Exercise directions: Which lines mention "Image"? Show each one from the listing.

Record excerpts:
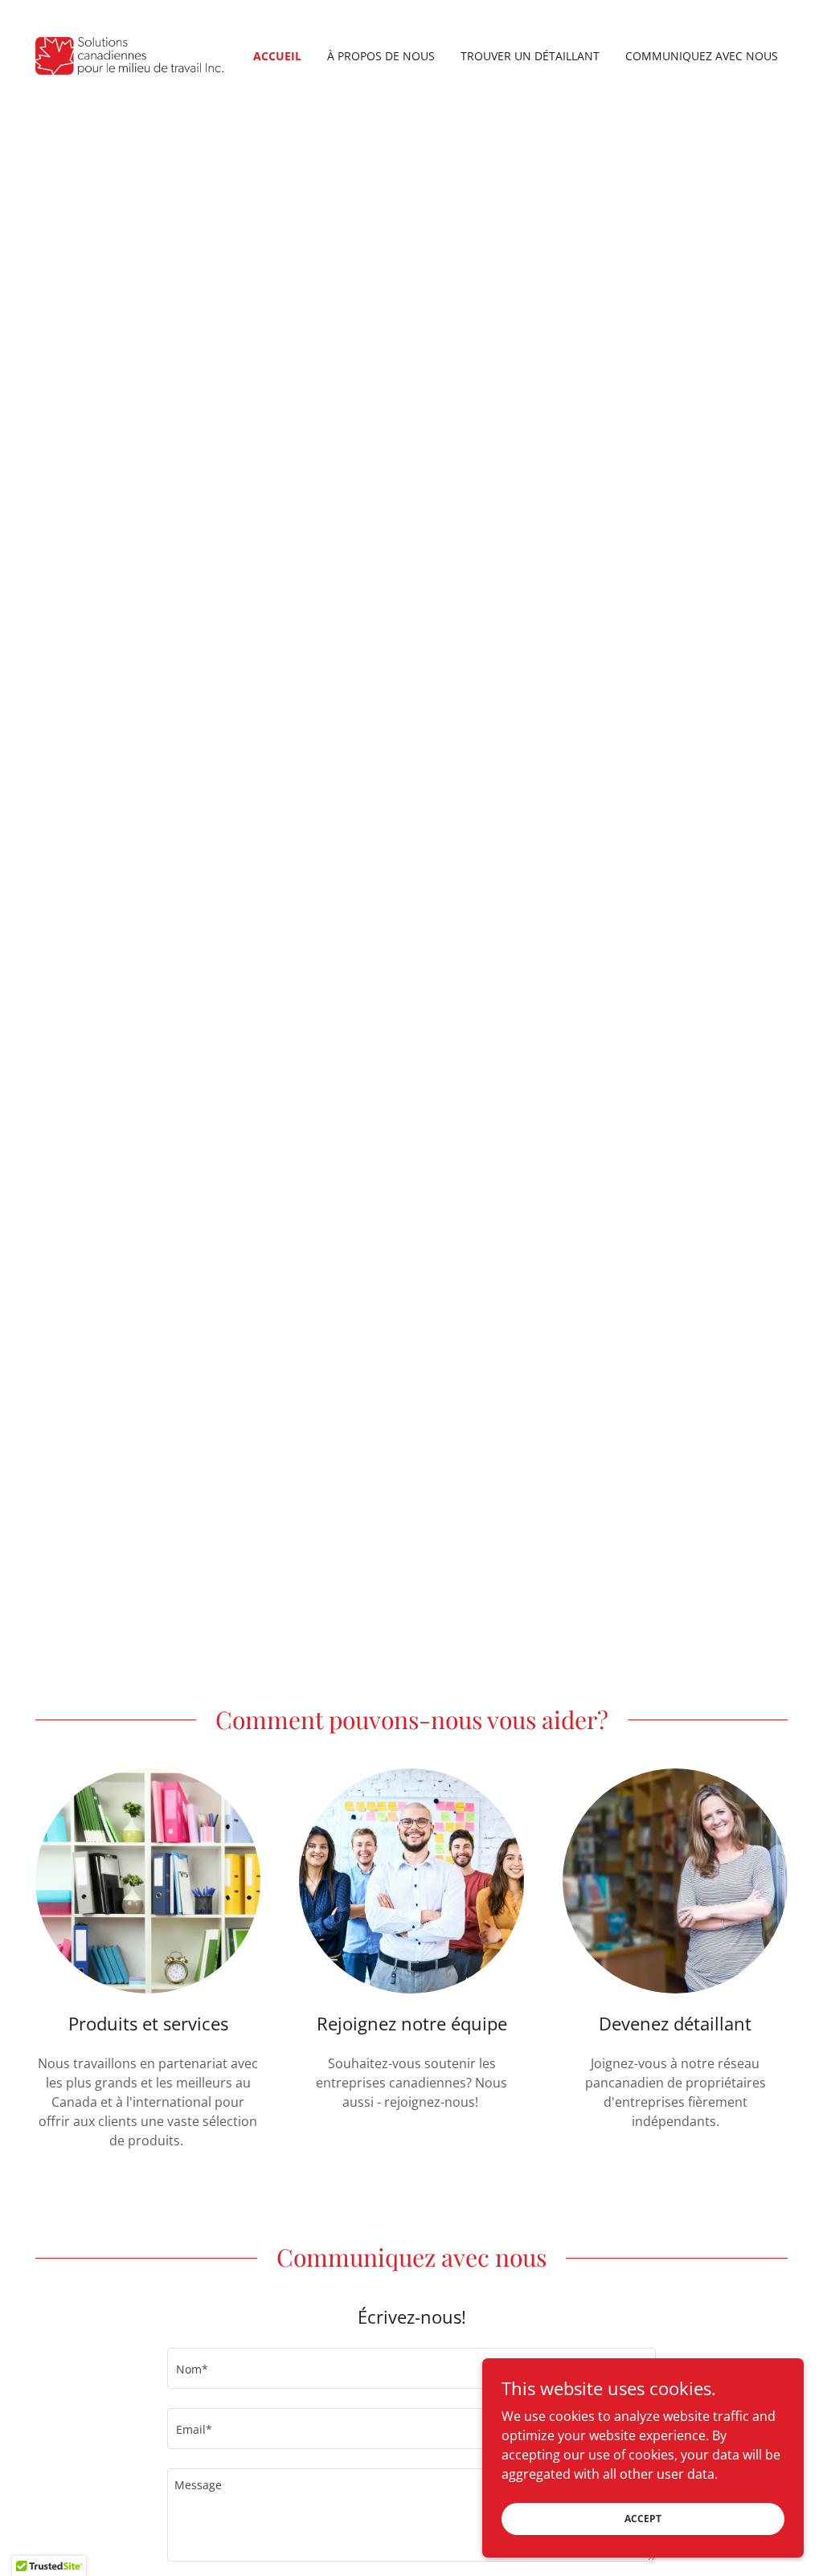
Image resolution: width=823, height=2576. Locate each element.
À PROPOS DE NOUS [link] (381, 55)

...

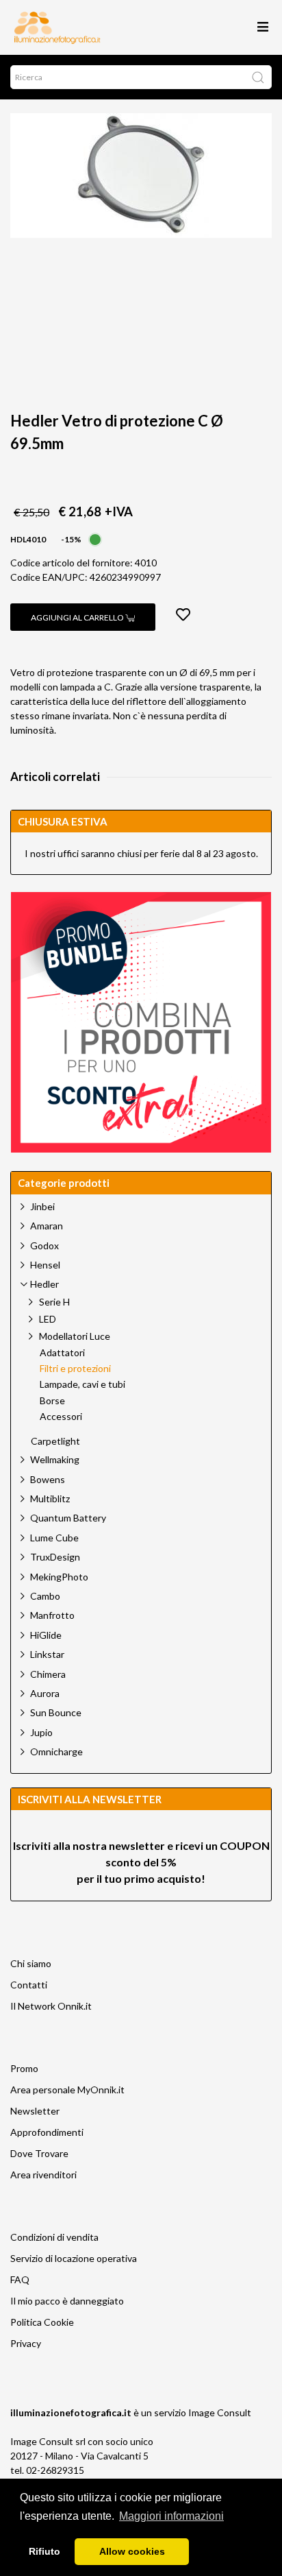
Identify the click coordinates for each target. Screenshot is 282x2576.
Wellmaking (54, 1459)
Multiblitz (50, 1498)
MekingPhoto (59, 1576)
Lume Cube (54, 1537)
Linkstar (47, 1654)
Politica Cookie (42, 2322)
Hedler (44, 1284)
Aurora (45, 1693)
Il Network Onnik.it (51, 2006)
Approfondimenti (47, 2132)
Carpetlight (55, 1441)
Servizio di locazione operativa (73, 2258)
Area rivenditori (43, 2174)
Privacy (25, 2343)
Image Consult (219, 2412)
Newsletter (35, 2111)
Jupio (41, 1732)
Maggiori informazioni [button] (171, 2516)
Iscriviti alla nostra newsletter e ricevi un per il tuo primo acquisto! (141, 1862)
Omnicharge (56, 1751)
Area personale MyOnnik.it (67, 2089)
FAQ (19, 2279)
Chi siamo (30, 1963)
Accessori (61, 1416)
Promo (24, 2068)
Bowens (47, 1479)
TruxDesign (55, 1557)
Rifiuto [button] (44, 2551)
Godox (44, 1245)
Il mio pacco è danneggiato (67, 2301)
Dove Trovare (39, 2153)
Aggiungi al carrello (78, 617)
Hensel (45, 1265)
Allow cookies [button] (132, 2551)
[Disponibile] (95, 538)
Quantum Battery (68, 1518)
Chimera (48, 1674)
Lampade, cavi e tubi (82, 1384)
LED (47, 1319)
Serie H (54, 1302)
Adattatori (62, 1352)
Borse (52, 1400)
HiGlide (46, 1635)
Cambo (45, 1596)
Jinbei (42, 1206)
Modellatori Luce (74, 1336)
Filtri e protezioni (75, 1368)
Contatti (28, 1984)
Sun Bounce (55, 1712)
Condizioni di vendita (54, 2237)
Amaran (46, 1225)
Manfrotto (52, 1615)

Answer to this exercise:
Image resolution: width=823, height=2576. Locate each element.
Image Consult (219, 2412)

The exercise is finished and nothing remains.